*AIM:*
Translate this sentence from the free cumulant proof into Spanish: "Freeness eliminates every term whose index tuple contains at least two distinct values, because such terms are mixed free cumulants."

[proofplan]
Fix $m,n \in \mathbb N$. The proof expands $\kappa_m(S_n,\dots,S_n)$ using multilinearity of the $m$-th free cumulant, producing a sum over all $m$-tuples of indices from $\{1,\dots,n\}$. Freeness eliminates every term whose index tuple contains at least two distinct values, because such terms are mixed free cumulants. The remaining diagonal terms are all equal by identical distribution, and counting those $n$ terms gives the factor $n^{1-m/2}$.
[/proofplan]
[step:Expand the cumulant by multilinearity over all index tuples]
Fix $m,n \in \mathbb N$. Let $I_n := \{1,\dots,n\}$ denote the set of summation indices. Since the $m$-th free cumulant is a multilinear map
\begin{align*}
\kappa_m: \mathcal A^m \to \mathbb C,
\end{align*}
and since
\begin{align*}
S_n = n^{-1/2}\sum_{j=1}^{n} a_j,
\end{align*}
multilinearity in each of the $m$ arguments gives
\begin{align*}
\kappa_m(S_n,\dots,S_n) = n^{-m/2}\sum_{(i_1,\dots,i_m) \in I_n^m}\kappa_m(a_{i_1},\dots,a_{i_m}).
\end{align*}
[guided]
We first isolate the only algebraic property of free cumulants needed at this stage: multilinearity. For the fixed positive integers $m$ and $n$, the $m$-th free cumulant is a multilinear map
\begin{align*}
\kappa_m: \mathcal A^m \to \mathbb C.

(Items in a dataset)

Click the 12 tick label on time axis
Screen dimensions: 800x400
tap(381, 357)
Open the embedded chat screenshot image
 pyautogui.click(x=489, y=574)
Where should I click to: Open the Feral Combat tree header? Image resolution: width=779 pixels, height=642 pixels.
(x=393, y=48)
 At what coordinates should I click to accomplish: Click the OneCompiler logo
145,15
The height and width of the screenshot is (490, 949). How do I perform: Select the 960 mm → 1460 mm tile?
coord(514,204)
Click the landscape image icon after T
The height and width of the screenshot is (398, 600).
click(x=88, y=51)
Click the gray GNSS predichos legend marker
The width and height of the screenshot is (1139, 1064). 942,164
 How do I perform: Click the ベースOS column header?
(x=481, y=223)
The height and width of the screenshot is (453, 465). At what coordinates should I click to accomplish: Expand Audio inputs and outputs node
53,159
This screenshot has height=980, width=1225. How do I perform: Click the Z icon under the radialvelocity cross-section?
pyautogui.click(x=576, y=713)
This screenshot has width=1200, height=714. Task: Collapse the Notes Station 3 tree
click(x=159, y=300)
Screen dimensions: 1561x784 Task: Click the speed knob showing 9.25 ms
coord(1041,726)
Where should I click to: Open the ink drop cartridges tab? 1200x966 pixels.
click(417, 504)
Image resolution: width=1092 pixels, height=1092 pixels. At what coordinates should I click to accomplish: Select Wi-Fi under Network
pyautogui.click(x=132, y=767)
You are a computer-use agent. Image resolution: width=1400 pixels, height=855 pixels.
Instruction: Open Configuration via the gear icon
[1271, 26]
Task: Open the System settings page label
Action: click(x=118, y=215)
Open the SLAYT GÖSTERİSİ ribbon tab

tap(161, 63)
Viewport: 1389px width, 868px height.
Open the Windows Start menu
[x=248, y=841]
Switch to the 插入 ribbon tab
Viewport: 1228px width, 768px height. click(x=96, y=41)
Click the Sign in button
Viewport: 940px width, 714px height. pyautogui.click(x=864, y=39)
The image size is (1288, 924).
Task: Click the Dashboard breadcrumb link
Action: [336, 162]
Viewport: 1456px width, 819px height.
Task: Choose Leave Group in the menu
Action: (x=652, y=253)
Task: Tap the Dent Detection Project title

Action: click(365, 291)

*OUTPUT OF THE TASK:*
La libertad elimina todo término cuya tupla de índices contenga al menos dos valores distintos, porque tales términos son cumulantes libres mixtos.